▶ WORK REQUIRED:
Please set down, unchanged, each line from the one with "Where should I" to the final line of the data below, both included. Drop the pictures.

Entries taken from a collection
►

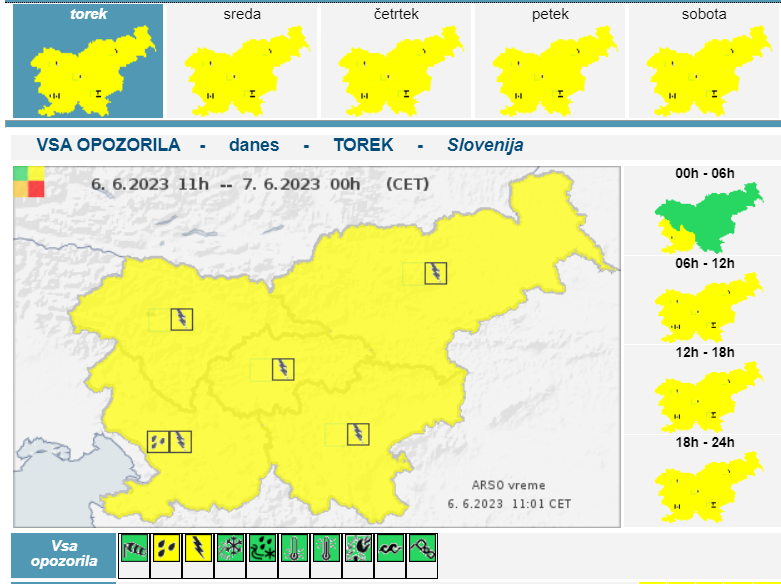This screenshot has height=584, width=781.
Task: Click the thunderstorm icon in southeastern Slovenia
Action: (358, 434)
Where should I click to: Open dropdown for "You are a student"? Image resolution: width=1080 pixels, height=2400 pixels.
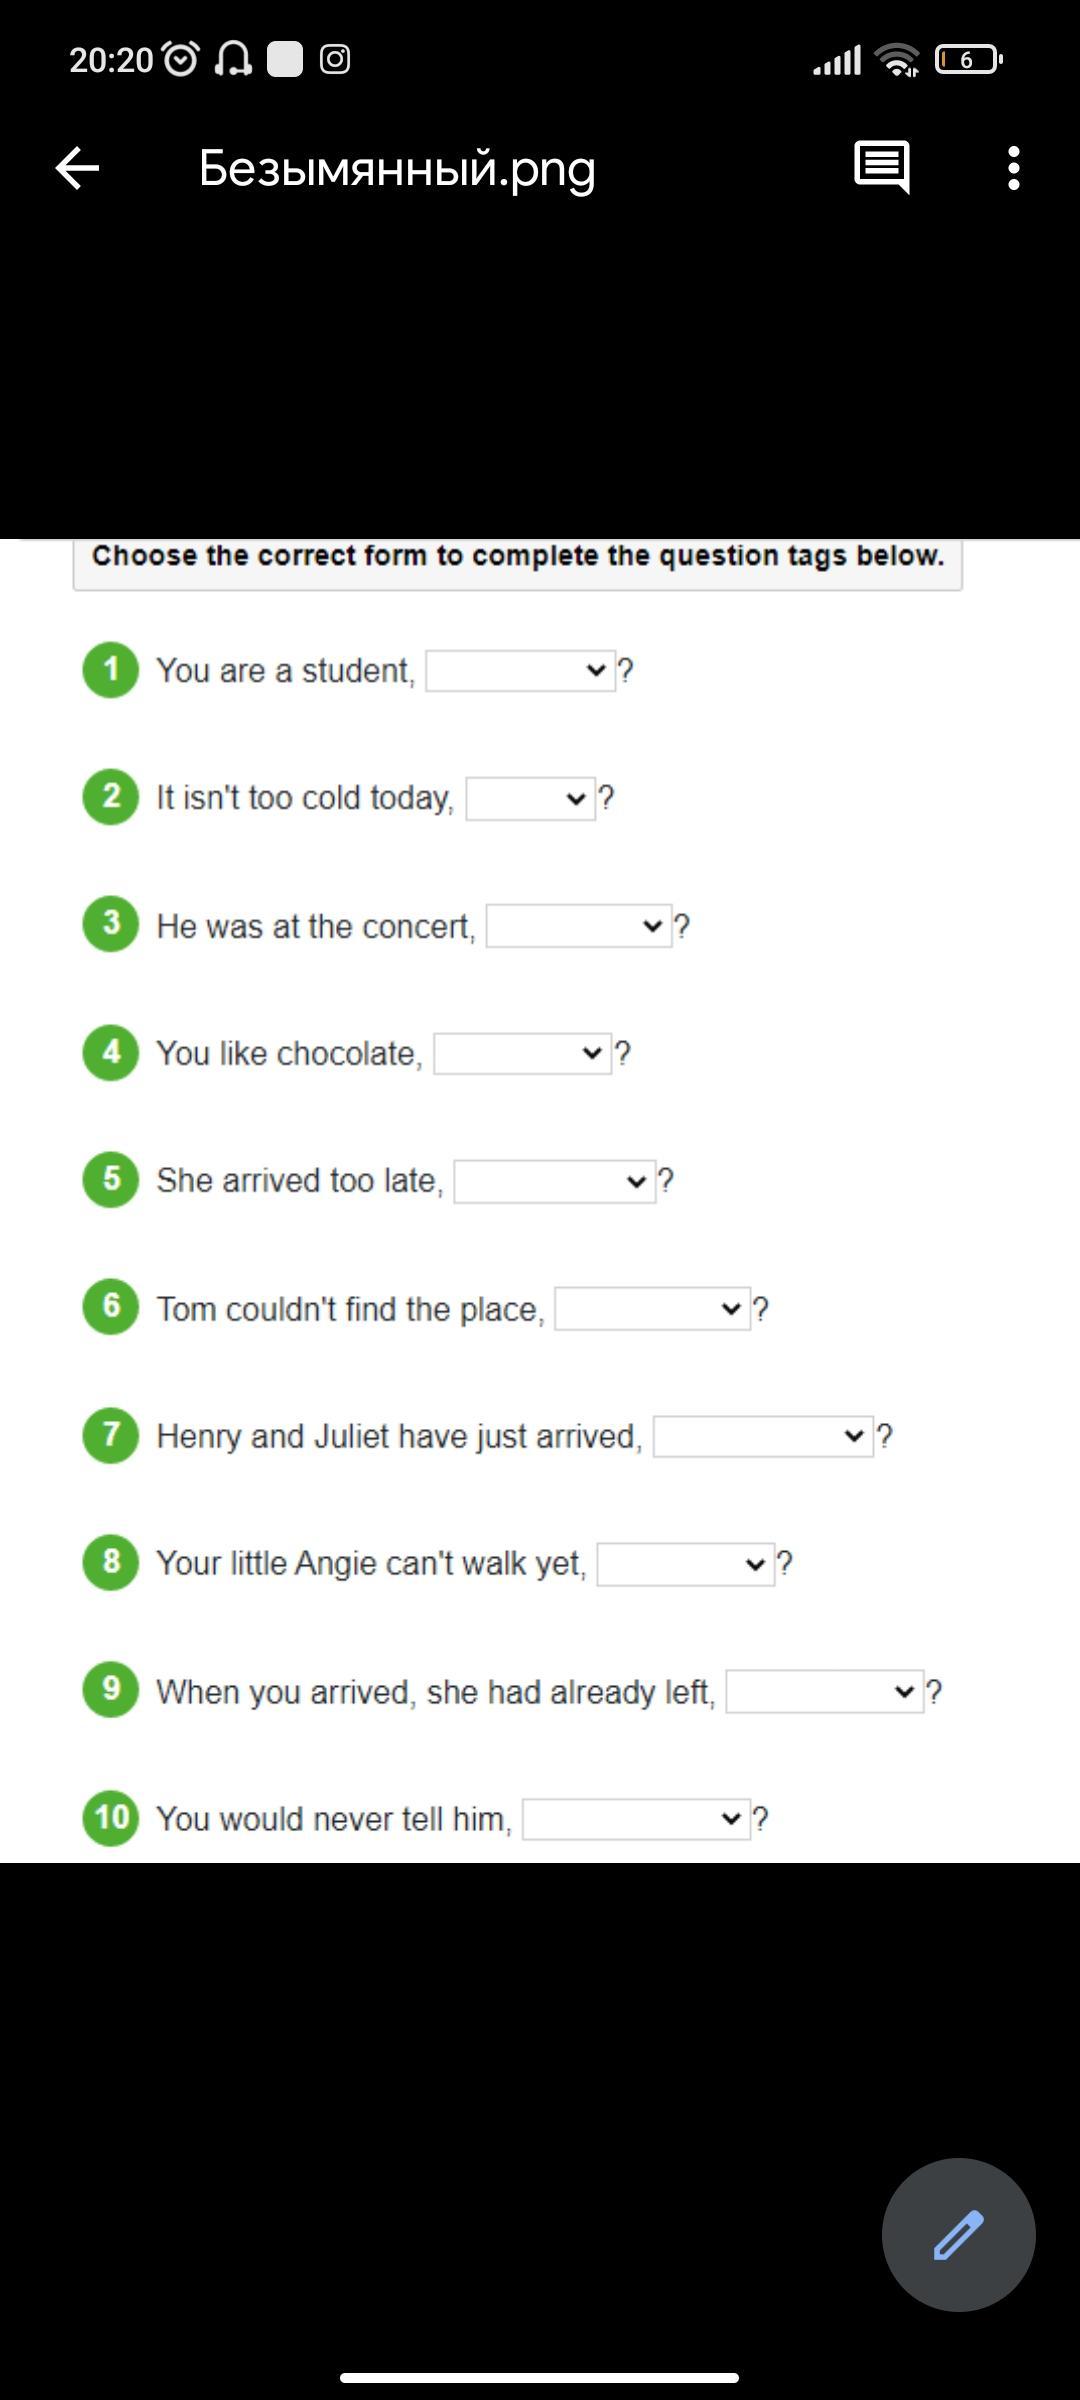[520, 670]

◄

▶ TASK ANSWER:
Where should I click to: Open dropdown for "You are a student"? Image resolution: width=1080 pixels, height=2400 pixels.
[520, 670]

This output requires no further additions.